Los datos que necesitas para investigar una incidencia. "Para poder mirarlo necesito tu número de pedido y una captura de la pantalla donde ves el error." El procedimiento de devolución o reembolso, con sus plazos. El mensaje de "lo estoy mirando", para cuando vas a tardar. La bienvenida a un cliente nuevo. El cierre educado cuando algo no se puede hacer. Cómo escalar a otro equipo y qué esperar.

Cómo escribirlas para que no suenen a robot

Este es el equilibrio.

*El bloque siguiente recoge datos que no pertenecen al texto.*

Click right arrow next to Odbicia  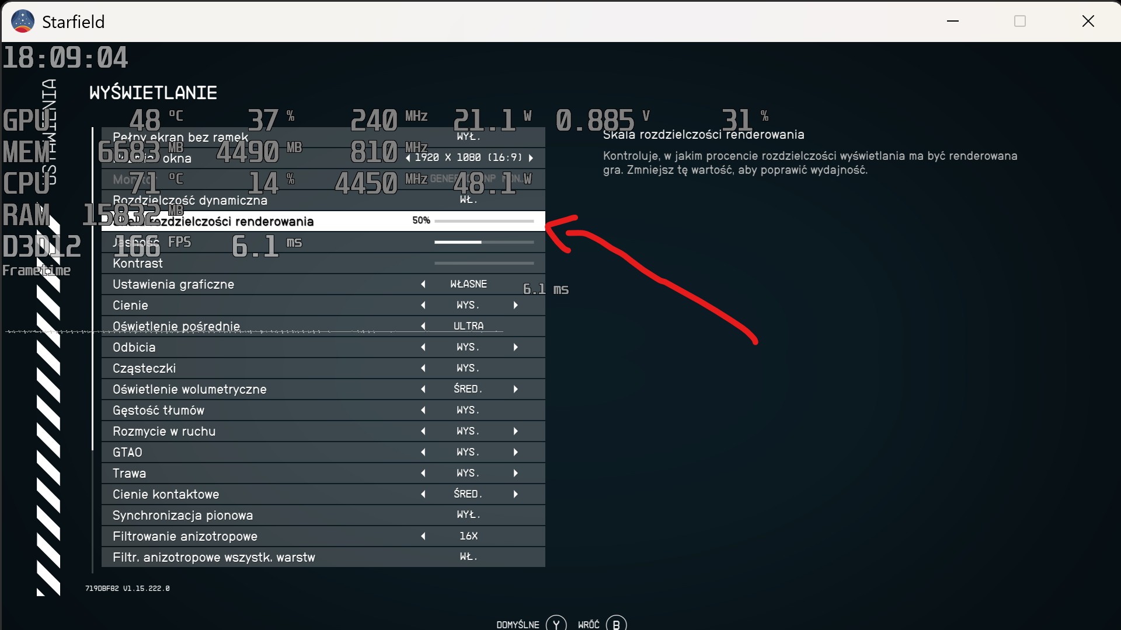516,347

Una macro mal escrita se nota a un kilómetro y el cliente siente que le han despachado.

Deja huecos para personalizar. Escribe la macro asumiendo que quien la usa va a añadir el nombre y el detalle concreto. No la escribas como si fuera el mensaje final.

Evita el lenguaje corporativo. "Lamentamos las molestias ocasionadas" es la frase que más desconfianza genera en soporte. "Perdona, esto no debería haber pasado" dice lo mismo y suena a persona.

No metas cinco casos en una macro. Si tiene condicionales del tipo "si has comprado antes de tal fecha, entonces...", divídela.

Ponle un nombre que se encuentre rápido. Quien la busca está a media conversación con el cliente esperando.

La regla de uso

Una macro es un punto de partida, no un mensaje final.

Insértala, cámbiale lo que haga falta, añade el nombre y el caso concreto, y entonces envía. Los treinta segundos de personalizar son lo que separa una respuesta eficiente de una respuesta fría.

Macros y el agente de IA

Se confunden a veces, así que conviene aclararlo: son cosas distintas y no se comunican.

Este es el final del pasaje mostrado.